Why negative and positive degree of cosine function is the same?

Question

I calculated $\cos(30^{\circ})$ and it is $\frac{\sqrt(3)}{2}$.

I calculated $\cos(-30^{\circ})$ and it is $\frac{\sqrt(3)}{2}$.

And, I don't know why? Can you explain me simply? I think that figures will be very much helpful.

Answer 1

This is because cosine is an even function, that is $\cos(-\theta)=\cos(\theta)$ (and also sine is an odd function so $\sin(-\theta)=-\sin(\theta))$.

Here is a sketch of the cosine function:

Answer 2

As the others said, the reason is because cos is an even function, but I just wanted to give you a nice insight into why cosine is even. So if you take the trigonometric definition of cosine $$\cos(\theta) = \frac{x}{r}$$, where $r$ is the distance from the origin to the point ($\sqrt{x^2+y^2}$), which is always positive despite the values of $x$ and $y$.
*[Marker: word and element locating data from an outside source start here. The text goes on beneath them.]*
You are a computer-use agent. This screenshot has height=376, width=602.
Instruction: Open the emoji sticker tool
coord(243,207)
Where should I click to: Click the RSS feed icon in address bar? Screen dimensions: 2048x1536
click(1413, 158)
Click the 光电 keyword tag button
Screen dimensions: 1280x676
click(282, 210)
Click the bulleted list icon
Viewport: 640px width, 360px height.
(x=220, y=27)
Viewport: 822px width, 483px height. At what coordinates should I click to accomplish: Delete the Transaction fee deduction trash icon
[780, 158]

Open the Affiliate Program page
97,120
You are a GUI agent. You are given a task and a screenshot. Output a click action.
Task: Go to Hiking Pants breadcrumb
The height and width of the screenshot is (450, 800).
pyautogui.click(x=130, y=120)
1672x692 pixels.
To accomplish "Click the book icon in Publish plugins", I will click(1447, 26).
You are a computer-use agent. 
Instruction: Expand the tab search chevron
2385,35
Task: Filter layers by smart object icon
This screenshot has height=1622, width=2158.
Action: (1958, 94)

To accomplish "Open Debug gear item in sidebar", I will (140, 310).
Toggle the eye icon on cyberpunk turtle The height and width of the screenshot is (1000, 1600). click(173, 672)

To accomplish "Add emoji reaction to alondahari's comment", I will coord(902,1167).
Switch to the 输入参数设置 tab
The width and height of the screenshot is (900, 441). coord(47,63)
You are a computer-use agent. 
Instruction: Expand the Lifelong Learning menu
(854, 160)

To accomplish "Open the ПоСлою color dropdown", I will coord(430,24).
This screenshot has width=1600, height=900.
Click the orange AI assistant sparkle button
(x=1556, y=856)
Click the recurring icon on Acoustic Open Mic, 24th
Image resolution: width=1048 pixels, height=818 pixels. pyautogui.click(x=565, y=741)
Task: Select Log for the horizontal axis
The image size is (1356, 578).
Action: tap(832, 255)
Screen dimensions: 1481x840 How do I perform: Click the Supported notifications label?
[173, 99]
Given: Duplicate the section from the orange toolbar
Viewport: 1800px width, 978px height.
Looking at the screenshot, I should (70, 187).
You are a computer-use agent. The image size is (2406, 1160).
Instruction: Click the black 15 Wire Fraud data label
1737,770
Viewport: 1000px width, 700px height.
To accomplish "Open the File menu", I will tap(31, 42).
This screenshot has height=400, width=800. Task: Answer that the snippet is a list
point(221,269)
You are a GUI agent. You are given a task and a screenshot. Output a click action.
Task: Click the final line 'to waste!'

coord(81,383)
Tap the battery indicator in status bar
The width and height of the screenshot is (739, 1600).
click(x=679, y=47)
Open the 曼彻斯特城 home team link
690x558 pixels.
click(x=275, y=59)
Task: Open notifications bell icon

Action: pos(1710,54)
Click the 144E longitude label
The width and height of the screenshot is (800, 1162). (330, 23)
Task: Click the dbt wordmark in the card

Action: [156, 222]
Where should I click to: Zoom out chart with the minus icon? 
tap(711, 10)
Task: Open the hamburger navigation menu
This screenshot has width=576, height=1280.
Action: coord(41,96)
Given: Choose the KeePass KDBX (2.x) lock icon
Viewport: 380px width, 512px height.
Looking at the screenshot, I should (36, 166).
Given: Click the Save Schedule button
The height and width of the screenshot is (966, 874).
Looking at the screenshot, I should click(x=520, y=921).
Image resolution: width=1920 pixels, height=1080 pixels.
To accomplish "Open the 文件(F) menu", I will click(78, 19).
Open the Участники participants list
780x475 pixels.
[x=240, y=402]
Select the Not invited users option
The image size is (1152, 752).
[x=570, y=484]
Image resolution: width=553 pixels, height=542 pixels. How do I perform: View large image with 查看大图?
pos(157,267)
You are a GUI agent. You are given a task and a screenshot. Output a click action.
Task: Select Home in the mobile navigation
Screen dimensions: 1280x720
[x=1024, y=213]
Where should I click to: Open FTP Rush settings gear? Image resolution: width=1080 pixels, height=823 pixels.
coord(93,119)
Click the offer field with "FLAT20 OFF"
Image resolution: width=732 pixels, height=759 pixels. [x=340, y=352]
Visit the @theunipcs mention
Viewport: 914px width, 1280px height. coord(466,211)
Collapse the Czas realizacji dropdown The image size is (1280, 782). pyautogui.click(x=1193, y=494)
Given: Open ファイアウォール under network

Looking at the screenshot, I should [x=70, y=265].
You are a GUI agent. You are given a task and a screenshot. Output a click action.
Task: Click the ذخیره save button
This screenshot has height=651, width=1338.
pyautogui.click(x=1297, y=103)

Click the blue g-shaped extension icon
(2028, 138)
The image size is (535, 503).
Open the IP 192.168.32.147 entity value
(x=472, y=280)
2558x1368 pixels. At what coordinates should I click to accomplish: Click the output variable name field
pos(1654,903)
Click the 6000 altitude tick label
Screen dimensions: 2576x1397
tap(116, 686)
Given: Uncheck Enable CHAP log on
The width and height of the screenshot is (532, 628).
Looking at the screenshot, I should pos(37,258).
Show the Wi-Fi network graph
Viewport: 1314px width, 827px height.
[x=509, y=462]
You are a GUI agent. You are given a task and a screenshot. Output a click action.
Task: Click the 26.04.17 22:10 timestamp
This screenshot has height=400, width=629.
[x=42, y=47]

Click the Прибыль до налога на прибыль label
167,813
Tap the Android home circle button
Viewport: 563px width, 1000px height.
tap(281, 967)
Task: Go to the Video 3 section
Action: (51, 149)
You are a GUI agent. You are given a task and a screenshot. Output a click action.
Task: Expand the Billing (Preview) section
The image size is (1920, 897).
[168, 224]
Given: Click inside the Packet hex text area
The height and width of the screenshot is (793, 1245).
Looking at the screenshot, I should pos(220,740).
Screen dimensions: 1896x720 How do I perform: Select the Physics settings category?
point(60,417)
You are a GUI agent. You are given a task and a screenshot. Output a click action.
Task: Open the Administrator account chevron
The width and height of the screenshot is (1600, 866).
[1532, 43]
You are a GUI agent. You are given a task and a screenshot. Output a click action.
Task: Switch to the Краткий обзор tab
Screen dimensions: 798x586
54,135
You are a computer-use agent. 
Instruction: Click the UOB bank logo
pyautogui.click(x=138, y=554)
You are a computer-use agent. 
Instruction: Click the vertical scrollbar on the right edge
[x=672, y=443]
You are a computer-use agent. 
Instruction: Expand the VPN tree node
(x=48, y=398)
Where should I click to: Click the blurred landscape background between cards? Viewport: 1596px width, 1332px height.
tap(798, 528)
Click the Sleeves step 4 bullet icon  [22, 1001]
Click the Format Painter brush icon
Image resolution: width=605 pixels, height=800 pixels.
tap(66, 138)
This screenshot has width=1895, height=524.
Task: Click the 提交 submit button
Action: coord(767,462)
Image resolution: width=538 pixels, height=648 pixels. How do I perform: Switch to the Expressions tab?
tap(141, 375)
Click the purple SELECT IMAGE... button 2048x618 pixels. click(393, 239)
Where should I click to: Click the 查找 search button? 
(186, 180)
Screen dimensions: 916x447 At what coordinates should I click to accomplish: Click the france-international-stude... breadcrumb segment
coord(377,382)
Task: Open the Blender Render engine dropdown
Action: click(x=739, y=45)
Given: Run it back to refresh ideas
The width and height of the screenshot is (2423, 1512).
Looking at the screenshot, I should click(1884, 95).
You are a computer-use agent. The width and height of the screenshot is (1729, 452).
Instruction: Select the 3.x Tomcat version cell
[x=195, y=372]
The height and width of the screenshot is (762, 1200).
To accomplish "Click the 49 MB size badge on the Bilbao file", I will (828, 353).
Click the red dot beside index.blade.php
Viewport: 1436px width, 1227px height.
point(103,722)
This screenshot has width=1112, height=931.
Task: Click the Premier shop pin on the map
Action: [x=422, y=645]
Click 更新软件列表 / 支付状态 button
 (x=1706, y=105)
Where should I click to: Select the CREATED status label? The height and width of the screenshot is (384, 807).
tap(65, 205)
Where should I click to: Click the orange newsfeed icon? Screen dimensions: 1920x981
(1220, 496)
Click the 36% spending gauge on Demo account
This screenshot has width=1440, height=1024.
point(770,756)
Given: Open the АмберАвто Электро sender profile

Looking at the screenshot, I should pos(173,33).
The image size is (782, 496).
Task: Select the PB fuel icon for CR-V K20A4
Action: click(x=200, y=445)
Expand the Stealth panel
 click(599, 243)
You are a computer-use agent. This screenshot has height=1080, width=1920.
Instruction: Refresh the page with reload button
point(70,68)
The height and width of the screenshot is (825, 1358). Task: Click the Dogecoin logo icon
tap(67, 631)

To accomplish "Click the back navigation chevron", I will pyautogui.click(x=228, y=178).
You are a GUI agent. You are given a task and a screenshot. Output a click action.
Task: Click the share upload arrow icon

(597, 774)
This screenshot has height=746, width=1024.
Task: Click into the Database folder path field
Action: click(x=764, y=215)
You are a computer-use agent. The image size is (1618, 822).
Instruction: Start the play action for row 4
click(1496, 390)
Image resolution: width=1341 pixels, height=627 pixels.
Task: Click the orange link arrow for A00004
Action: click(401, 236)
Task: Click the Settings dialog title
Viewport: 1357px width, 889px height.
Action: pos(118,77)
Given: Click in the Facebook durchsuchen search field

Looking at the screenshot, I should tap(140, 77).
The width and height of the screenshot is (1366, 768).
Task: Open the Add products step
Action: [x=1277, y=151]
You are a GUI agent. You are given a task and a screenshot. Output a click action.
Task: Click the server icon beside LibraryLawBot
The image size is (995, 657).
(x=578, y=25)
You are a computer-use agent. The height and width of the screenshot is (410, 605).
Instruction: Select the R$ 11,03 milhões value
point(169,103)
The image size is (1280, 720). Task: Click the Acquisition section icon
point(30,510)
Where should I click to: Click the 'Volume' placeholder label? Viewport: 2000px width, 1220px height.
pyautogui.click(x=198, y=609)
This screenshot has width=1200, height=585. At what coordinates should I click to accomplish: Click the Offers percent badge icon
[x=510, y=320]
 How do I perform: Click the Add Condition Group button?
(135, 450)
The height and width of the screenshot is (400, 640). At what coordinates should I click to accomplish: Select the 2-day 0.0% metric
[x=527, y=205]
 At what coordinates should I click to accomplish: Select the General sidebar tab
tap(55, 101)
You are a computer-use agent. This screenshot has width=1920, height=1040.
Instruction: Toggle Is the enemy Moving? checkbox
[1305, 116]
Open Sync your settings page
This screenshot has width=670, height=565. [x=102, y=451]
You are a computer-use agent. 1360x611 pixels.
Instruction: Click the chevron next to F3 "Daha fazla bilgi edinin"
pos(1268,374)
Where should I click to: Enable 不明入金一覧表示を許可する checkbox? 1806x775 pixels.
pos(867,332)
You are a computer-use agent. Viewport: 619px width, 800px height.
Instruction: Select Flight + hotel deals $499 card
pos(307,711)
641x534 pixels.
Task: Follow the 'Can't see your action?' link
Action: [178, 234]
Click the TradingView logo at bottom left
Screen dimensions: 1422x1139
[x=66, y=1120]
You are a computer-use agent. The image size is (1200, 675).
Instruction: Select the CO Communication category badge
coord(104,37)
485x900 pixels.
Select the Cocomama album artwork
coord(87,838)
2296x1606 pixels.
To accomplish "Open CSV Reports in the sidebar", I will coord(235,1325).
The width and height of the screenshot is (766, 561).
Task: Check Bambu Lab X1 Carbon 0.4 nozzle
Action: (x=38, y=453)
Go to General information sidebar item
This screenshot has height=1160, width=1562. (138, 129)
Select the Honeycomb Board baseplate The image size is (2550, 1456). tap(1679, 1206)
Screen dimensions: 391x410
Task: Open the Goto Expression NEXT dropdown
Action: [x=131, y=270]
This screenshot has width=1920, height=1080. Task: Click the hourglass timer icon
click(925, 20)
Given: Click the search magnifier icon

Now, in the first case, assume that $\theta$ is in the first quadrant ($\theta\in(0,\pi/2)$), then $-\theta$ will be in the fourth quadrant($\theta\in(\pi,\frac{3\cdot\pi}{2})$), but both in the fourth and first quadrant $x$ is positive, so $$\cos(\theta)=\frac{x}{r}=\cos(-\theta)$$ For more elaboration see the picture below.

In the above picture as you can see $\alpha = -\theta$ but both of the angle corresponds to the same $x$ and opposite $y$. If you take one point as an example, you can see that both points correspond to $x = 0.707$ while for opposite $y's$, $0.707$ and $-0.707$. But as you know cos doesn't depend on the $y$ value. $$\implies \cos(\theta)=\cos(\alpha)=\cos(-\theta)= \frac{0.707}{\sqrt{0.707^2+0.707^2}}$$ This also works for the general case as long as $\theta$ is in the first quadrant.

Now, in the second case, assume that $\theta$ is in the second quadrant($\theta\in(\frac{\pi}{2},\pi)$), then $-\theta$ will be in the third quadrant($\theta\in(\pi,\frac{3\dot\pi}{2})$), but both in the second and third quadrant $x$ is negative so again $$\cos(\theta)=\frac{x}{r}=\cos(-\theta)$$ you can think of the above image reflected to get visualization.

You then don't have to think about the third and fourth quadrant because it is similar to proving it for the first and second quadrant. Therefore cosine is even which means $\cos(\theta) = \cos(-\theta)$ for any $\theta\in(0,2\cdot\pi)$

Answer 3

Draw a picture of a circle.

$\cos \theta, \sin \theta$ represent the $(x,y)$ values of a point on a unit circle at an angle $\theta$.

Isn't it clear and obvious that if you compare going clockwise around a circle versus going counter clockwise that the $x$ values will all be the same while the $y$ values will be opposite in sign? Just look at the picture:

So $\cos (-\theta) = \cos (\theta)=a$ and $\sin (-\theta) = -\sin \theta=-b$